In March, for instance, at the 16th Annual Legal Malpractice and Risk Management Conference, I spoke directly to lawyers and insurance industry representatives about litigation finance and answered questions from insurers about potential ethical issues. As they have become more aware of funding, insurers tend to focus on three primary areas of concern: confidentiality, privilege, and conflicts of interest. Following is a brief overview of how Bentham addresses each of those concerns.

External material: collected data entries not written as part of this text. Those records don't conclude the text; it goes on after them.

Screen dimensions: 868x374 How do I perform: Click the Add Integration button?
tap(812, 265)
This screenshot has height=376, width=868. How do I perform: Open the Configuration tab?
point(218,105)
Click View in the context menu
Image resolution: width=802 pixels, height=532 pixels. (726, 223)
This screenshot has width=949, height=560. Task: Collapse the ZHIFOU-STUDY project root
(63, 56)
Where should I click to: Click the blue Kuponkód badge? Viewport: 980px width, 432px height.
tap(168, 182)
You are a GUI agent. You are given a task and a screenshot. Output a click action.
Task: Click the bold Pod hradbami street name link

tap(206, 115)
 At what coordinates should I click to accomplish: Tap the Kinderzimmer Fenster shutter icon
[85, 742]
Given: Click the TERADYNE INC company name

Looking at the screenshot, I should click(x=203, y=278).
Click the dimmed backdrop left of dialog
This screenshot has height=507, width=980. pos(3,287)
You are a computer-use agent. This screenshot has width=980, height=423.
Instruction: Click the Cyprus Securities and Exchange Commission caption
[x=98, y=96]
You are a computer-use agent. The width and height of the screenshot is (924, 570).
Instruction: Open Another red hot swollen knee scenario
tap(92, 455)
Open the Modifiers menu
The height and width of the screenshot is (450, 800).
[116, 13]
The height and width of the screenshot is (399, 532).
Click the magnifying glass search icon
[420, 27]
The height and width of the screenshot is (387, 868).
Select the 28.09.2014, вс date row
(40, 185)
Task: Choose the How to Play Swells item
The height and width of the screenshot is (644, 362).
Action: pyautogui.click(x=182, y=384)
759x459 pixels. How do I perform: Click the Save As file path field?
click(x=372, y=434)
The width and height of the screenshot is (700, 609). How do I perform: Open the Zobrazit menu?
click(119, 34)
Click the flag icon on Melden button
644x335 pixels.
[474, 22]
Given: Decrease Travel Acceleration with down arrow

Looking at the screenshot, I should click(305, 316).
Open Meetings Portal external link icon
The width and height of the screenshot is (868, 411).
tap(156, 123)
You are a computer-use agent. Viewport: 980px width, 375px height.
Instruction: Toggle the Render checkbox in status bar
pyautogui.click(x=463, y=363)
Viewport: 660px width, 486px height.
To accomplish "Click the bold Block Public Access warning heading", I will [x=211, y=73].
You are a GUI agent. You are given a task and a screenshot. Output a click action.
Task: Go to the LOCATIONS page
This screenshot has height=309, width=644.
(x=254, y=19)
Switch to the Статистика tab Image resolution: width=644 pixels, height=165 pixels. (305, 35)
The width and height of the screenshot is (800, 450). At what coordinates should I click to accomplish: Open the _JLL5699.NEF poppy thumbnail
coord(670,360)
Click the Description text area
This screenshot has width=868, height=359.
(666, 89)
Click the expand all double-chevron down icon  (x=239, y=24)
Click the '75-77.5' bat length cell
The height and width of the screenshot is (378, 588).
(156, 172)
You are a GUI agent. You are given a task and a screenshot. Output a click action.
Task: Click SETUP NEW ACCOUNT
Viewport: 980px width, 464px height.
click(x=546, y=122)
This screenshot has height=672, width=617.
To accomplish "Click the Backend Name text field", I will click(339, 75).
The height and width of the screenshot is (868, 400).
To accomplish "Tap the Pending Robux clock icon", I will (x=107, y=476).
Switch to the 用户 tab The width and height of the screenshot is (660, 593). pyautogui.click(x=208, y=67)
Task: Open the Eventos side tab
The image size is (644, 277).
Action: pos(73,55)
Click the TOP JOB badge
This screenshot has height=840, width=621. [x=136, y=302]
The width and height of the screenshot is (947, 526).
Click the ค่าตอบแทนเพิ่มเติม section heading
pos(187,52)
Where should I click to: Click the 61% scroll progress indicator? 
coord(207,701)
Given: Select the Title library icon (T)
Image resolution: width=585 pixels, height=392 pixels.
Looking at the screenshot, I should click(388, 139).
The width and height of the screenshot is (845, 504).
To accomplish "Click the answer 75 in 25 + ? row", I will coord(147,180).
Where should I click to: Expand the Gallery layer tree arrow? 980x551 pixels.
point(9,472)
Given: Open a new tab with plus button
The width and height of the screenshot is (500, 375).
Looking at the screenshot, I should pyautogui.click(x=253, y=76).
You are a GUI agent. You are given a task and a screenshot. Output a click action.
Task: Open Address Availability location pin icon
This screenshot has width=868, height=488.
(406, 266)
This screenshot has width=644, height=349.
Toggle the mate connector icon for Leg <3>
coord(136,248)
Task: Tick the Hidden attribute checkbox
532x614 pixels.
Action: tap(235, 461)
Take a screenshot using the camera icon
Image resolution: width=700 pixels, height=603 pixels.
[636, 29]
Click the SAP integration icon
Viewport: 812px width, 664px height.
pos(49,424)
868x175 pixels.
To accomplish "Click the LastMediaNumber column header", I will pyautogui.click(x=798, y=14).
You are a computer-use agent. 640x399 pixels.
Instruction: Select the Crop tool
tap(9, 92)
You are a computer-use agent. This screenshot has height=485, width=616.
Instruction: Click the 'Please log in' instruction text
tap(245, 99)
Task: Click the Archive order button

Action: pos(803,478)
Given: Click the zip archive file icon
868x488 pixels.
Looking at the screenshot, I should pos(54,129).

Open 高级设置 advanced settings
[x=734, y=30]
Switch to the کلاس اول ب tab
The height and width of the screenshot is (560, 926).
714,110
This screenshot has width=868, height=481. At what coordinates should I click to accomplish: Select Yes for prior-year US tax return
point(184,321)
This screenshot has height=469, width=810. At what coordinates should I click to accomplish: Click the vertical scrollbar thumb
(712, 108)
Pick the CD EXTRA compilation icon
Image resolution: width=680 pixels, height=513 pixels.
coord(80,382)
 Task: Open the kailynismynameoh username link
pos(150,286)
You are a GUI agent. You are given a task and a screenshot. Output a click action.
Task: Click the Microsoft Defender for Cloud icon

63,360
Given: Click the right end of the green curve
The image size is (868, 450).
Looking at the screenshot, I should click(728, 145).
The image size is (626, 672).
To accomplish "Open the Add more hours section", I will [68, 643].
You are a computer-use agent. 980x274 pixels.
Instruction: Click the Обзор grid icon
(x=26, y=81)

Confidentiality. Bentham only seeks information which is critical to making an investment decision. After the initial contact, if we are interested in pursuing the investment, we will immediately execute a non-disclosure agreement. In the initial stages of the funding process, we gather basic, non-privileged data, such as the nature of the claim, damages sought, and the law firm’s budget for a case. Attorneys and clients are not asked to disclose attorney-client information.
Waiver of privilege. When considering an investment, Bentham works to protect the interests of both the lawyers and their clients. We make clear that we never want the client or attorney to share information that could be subject to the attorney-client privilege. Doing so could put the client at risk of waiving the privilege. We also insist on a non-disclosure agreement being executed at the outset of our due diligence into a matter — a policy that helps ensure that there is no waiver of protection under the work-product doctrine.
Conflicts of interest. Bentham’s team is highly knowledgeable about conflicts rules and rigorous about avoiding the risk of a conflict. The lawyers it funds are encouraged to obtain informed consent from their clients before negotiating a funding arrangement — a move designed to ensure the lawyers’ interests remain in line with those of their clients. If we approve funding, we monitor the case – but all litigation decisions are made only by the lawyers and their clients.
For insurers, it is critical to know that the lawyers they cover are working with a funder like Bentham, which not only knows the ethical standards of practice, but has a demonstrated history of adhering to them.